___ INFORMATION PROVIDED ___

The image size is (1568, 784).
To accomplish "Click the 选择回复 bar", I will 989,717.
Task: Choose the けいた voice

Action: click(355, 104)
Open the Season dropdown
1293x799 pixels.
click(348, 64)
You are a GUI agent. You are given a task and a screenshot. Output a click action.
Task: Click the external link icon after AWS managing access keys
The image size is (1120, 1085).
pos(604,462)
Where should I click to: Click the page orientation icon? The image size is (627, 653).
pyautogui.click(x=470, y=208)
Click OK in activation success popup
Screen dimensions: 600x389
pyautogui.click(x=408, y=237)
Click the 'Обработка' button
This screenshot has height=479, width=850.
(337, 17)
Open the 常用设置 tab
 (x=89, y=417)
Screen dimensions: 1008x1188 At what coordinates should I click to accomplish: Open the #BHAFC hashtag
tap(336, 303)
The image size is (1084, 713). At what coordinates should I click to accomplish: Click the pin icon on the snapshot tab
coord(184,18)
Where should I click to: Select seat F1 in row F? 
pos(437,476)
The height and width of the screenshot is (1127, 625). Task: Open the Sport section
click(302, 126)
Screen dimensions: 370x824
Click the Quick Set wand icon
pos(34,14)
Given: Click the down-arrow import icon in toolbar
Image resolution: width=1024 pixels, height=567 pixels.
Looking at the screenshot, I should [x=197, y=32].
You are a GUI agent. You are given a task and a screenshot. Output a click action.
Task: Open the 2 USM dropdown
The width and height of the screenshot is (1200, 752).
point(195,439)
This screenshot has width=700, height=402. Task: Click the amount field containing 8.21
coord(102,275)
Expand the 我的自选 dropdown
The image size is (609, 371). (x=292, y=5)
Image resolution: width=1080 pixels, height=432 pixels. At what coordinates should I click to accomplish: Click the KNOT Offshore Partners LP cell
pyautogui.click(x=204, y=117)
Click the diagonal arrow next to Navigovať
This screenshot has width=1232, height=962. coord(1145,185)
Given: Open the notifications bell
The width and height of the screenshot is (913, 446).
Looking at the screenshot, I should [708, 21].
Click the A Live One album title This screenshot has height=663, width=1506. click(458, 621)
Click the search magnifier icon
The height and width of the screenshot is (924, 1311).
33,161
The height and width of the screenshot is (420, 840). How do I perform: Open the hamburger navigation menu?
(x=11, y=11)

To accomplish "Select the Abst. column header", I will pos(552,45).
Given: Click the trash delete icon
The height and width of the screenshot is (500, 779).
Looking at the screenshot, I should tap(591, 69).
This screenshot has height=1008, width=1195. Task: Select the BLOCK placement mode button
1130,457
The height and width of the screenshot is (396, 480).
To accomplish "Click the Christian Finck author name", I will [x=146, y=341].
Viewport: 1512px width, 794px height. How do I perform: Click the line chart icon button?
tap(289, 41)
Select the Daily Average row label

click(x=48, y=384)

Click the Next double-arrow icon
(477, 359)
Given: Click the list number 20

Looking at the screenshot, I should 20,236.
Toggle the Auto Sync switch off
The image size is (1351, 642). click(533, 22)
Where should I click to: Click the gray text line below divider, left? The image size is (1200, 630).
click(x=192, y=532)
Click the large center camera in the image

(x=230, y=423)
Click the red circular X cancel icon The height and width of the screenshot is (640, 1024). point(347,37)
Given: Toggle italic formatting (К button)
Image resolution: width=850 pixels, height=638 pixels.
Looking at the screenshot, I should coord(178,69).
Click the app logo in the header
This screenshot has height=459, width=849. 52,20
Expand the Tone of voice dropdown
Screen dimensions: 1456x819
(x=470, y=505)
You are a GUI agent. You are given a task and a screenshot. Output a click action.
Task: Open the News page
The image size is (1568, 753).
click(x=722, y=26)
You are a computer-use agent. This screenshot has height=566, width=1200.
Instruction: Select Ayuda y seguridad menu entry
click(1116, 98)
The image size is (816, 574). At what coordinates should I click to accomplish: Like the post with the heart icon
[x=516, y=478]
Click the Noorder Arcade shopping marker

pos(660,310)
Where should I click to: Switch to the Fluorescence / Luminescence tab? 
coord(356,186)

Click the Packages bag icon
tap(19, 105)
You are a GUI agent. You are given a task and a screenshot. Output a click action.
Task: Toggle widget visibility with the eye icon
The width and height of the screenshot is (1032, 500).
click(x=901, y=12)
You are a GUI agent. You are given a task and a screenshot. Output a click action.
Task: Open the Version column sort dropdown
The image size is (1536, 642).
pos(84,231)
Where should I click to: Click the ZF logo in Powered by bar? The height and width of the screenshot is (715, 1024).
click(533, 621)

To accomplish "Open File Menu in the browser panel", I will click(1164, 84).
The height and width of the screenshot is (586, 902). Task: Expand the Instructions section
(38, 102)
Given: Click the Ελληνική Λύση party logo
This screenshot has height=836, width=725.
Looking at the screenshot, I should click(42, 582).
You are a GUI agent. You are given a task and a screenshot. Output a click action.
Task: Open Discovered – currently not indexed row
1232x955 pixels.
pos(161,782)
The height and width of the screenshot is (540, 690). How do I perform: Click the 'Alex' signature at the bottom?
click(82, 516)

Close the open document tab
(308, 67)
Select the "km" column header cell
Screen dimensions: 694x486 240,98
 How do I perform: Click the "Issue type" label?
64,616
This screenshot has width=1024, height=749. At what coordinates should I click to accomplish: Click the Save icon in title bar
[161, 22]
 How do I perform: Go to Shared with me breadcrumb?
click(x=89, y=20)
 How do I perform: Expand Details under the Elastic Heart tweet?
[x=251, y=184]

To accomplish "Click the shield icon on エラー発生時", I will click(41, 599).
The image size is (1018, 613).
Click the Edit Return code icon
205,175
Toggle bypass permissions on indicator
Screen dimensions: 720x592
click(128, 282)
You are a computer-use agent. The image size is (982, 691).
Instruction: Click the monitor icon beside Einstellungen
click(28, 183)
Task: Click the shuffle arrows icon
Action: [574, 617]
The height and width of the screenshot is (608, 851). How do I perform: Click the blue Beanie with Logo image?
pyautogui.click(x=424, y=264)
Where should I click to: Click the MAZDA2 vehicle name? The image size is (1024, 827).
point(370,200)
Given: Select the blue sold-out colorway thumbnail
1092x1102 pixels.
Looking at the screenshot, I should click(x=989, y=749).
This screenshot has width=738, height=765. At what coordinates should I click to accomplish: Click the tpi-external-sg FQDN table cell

___

— WHAT IS NEEDED —
Repeat the whole listing above, word for word.

— ANSWER —
The image size is (1568, 784).
To accomplish "Click the 选择回复 bar", I will 989,717.
Task: Choose the けいた voice

Action: click(355, 104)
Open the Season dropdown
1293x799 pixels.
click(348, 64)
You are a GUI agent. You are given a task and a screenshot. Output a click action.
Task: Click the external link icon after AWS managing access keys
The image size is (1120, 1085).
pos(604,462)
Where should I click to: Click the page orientation icon? The image size is (627, 653).
pyautogui.click(x=470, y=208)
Click OK in activation success popup
Screen dimensions: 600x389
pyautogui.click(x=408, y=237)
Click the 'Обработка' button
This screenshot has height=479, width=850.
(337, 17)
Open the 常用设置 tab
 (x=89, y=417)
Screen dimensions: 1008x1188 At what coordinates should I click to accomplish: Open the #BHAFC hashtag
tap(336, 303)
The image size is (1084, 713). At what coordinates should I click to accomplish: Click the pin icon on the snapshot tab
coord(184,18)
Where should I click to: Select seat F1 in row F? 
pos(437,476)
The height and width of the screenshot is (1127, 625). Task: Open the Sport section
click(302, 126)
Screen dimensions: 370x824
Click the Quick Set wand icon
pos(34,14)
Given: Click the down-arrow import icon in toolbar
Image resolution: width=1024 pixels, height=567 pixels.
Looking at the screenshot, I should [x=197, y=32].
You are a GUI agent. You are given a task and a screenshot. Output a click action.
Task: Open the 2 USM dropdown
The width and height of the screenshot is (1200, 752).
point(195,439)
This screenshot has width=700, height=402. Task: Click the amount field containing 8.21
coord(102,275)
Expand the 我的自选 dropdown
The image size is (609, 371). (x=292, y=5)
Image resolution: width=1080 pixels, height=432 pixels. At what coordinates should I click to accomplish: Click the KNOT Offshore Partners LP cell
pyautogui.click(x=204, y=117)
Click the diagonal arrow next to Navigovať
This screenshot has width=1232, height=962. coord(1145,185)
Given: Open the notifications bell
The width and height of the screenshot is (913, 446).
Looking at the screenshot, I should [708, 21].
Click the A Live One album title This screenshot has height=663, width=1506. click(458, 621)
Click the search magnifier icon
The height and width of the screenshot is (924, 1311).
33,161
The height and width of the screenshot is (420, 840). How do I perform: Open the hamburger navigation menu?
(x=11, y=11)

To accomplish "Select the Abst. column header", I will pos(552,45).
Given: Click the trash delete icon
The height and width of the screenshot is (500, 779).
Looking at the screenshot, I should tap(591, 69).
This screenshot has height=1008, width=1195. Task: Select the BLOCK placement mode button
1130,457
The height and width of the screenshot is (396, 480).
To accomplish "Click the Christian Finck author name", I will [x=146, y=341].
Viewport: 1512px width, 794px height. How do I perform: Click the line chart icon button?
tap(289, 41)
Select the Daily Average row label

click(x=48, y=384)

Click the Next double-arrow icon
(477, 359)
Given: Click the list number 20

Looking at the screenshot, I should 20,236.
Toggle the Auto Sync switch off
The image size is (1351, 642). click(533, 22)
Where should I click to: Click the gray text line below divider, left? The image size is (1200, 630).
click(x=192, y=532)
Click the large center camera in the image

(x=230, y=423)
Click the red circular X cancel icon The height and width of the screenshot is (640, 1024). point(347,37)
Given: Toggle italic formatting (К button)
Image resolution: width=850 pixels, height=638 pixels.
Looking at the screenshot, I should coord(178,69).
Click the app logo in the header
This screenshot has height=459, width=849. 52,20
Expand the Tone of voice dropdown
Screen dimensions: 1456x819
(x=470, y=505)
You are a GUI agent. You are given a task and a screenshot. Output a click action.
Task: Open the News page
The image size is (1568, 753).
click(x=722, y=26)
You are a computer-use agent. This screenshot has height=566, width=1200.
Instruction: Select Ayuda y seguridad menu entry
click(1116, 98)
The image size is (816, 574). At what coordinates should I click to accomplish: Like the post with the heart icon
[x=516, y=478]
Click the Noorder Arcade shopping marker

pos(660,310)
Where should I click to: Switch to the Fluorescence / Luminescence tab? 
coord(356,186)

Click the Packages bag icon
tap(19, 105)
You are a GUI agent. You are given a task and a screenshot. Output a click action.
Task: Toggle widget visibility with the eye icon
The width and height of the screenshot is (1032, 500).
click(x=901, y=12)
You are a GUI agent. You are given a task and a screenshot. Output a click action.
Task: Open the Version column sort dropdown
The image size is (1536, 642).
pos(84,231)
Where should I click to: Click the ZF logo in Powered by bar? The height and width of the screenshot is (715, 1024).
click(533, 621)

To accomplish "Open File Menu in the browser panel", I will click(1164, 84).
The height and width of the screenshot is (586, 902). Task: Expand the Instructions section
(38, 102)
Given: Click the Ελληνική Λύση party logo
This screenshot has height=836, width=725.
Looking at the screenshot, I should click(42, 582).
You are a GUI agent. You are given a task and a screenshot. Output a click action.
Task: Open Discovered – currently not indexed row
1232x955 pixels.
pos(161,782)
The height and width of the screenshot is (540, 690). How do I perform: Click the 'Alex' signature at the bottom?
click(82, 516)

Close the open document tab
(308, 67)
Select the "km" column header cell
Screen dimensions: 694x486 240,98
 How do I perform: Click the "Issue type" label?
64,616
This screenshot has width=1024, height=749. At what coordinates should I click to accomplish: Click the Save icon in title bar
[161, 22]
 How do I perform: Go to Shared with me breadcrumb?
click(x=89, y=20)
 How do I perform: Expand Details under the Elastic Heart tweet?
[x=251, y=184]

To accomplish "Click the shield icon on エラー発生時", I will click(41, 599).
The image size is (1018, 613).
Click the Edit Return code icon
205,175
Toggle bypass permissions on indicator
Screen dimensions: 720x592
click(128, 282)
You are a computer-use agent. The image size is (982, 691).
Instruction: Click the monitor icon beside Einstellungen
click(28, 183)
Task: Click the shuffle arrows icon
Action: [574, 617]
The height and width of the screenshot is (608, 851). How do I perform: Click the blue Beanie with Logo image?
pyautogui.click(x=424, y=264)
Where should I click to: Click the MAZDA2 vehicle name? The image size is (1024, 827).
point(370,200)
Given: Select the blue sold-out colorway thumbnail
1092x1102 pixels.
Looking at the screenshot, I should click(x=989, y=749).
This screenshot has width=738, height=765. At what coordinates should I click to accomplish: Click the tpi-external-sg FQDN table cell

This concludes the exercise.